FOR 54 years, farmer Yan Shunyi did not know the first thing about Western musical instruments, but now he is a saxophone player.

Yan lives in Langzitou, an impoverished village in northern China’s Hebei Province. He started learning to play the saxophone in March as part of a local government’s poverty reduction program.

After learning for several months, he is now able to play over 20 pieces of sheet music.

“In the past I knew nothing but farming, but now I can not only play the saxophone but also assemble instruments,” Yan says.

Wuqiang County where Langzitou is located is a major production base for orchestral instruments in China, with more than 50 instrument-manufacturing plants, employing 20,000 workers.

As China aims to lift its poor people out of poverty by 2020, Wuqiang, a state-level impoverished county with nearly 10,000 people living in poverty, has offered support through saxophone lessons and instrument assembly training.

The project started in March and has seen 1,000 people in poverty from 94 villages trained free of charge.
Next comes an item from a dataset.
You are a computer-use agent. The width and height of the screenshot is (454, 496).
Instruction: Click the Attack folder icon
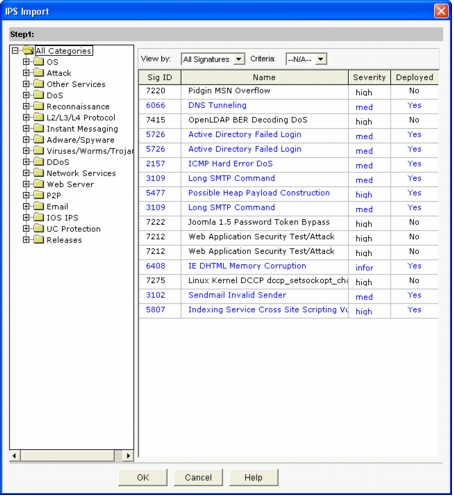39,73
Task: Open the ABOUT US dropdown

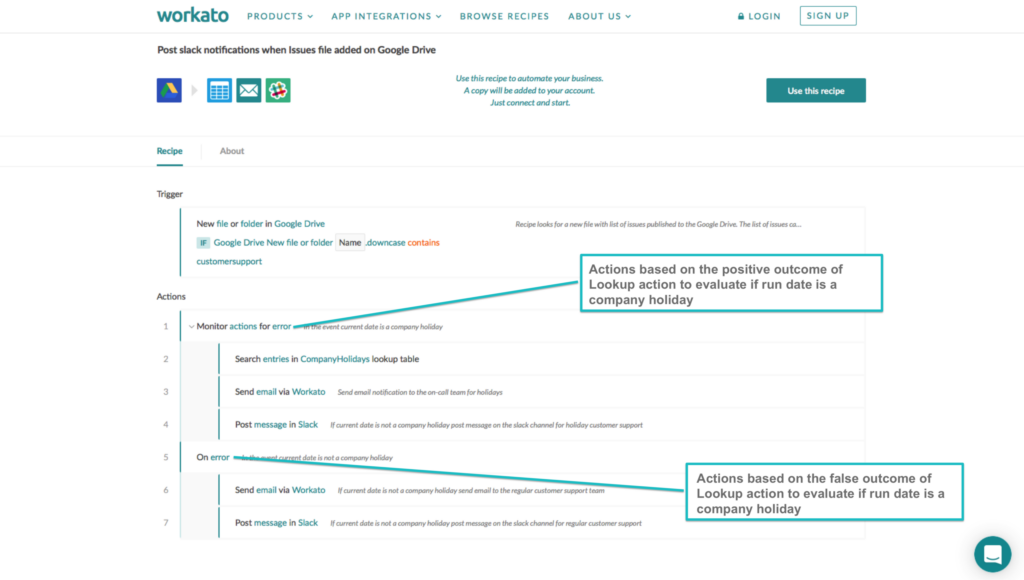Action: tap(598, 16)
Jinyin Group, a leading instrument company, is in charge of the project.

Zhang Huanying, from Jinyin Group, has taught over 20 people in Houjiatun Village to play “Happy Birthday.”

“You are in a whole group while playing, so you must pace yourselves carefully,” Zhang says to his students.

Villagers have the chance to perform at tourist resorts, wedding ceremonies and company parties to “enrich their cultural and material life,” he says.

The instruments, offered by the company free of charge, are specially designed for the entry-level villagers, Zhang says.

Poor families also receive training on instrument assembly.

Established in 1989, Jinyin Group produces more than 900,000 instruments, such as guitars, violins, clarinets and saxophones, for sale in more than 80 countries and regions.

Labor shortage

“The trained villagers will help our group relieve the labor shortage, and they are able to expand their ways to make money,” says Ji Mancang, who is in charge of the poverty reduction training program at the group.

According to Ji, each villager earns 50 yuan (US$7) to 100 yuan each performance, and the instrument assembly brings each family around 1,500 yuan per month.

Last year Wuqiang, in cooperation with the China Musical Instrument Association, initiated a 1.15 billion yuan project for national music education across the county.

Supported by the Ministry of Finance and the National Development and Reform Commission, the project will make the county a center for instrument purchases from Chinese schools, as well as a platform for music education.

“We are trying to make music a tourism brand here, so I hope tourists can meet saxophone players whenever they visit any of Wuqiang’s 238 villages in the future,” he says. “That’s why we intend to teach as many villagers as we can.”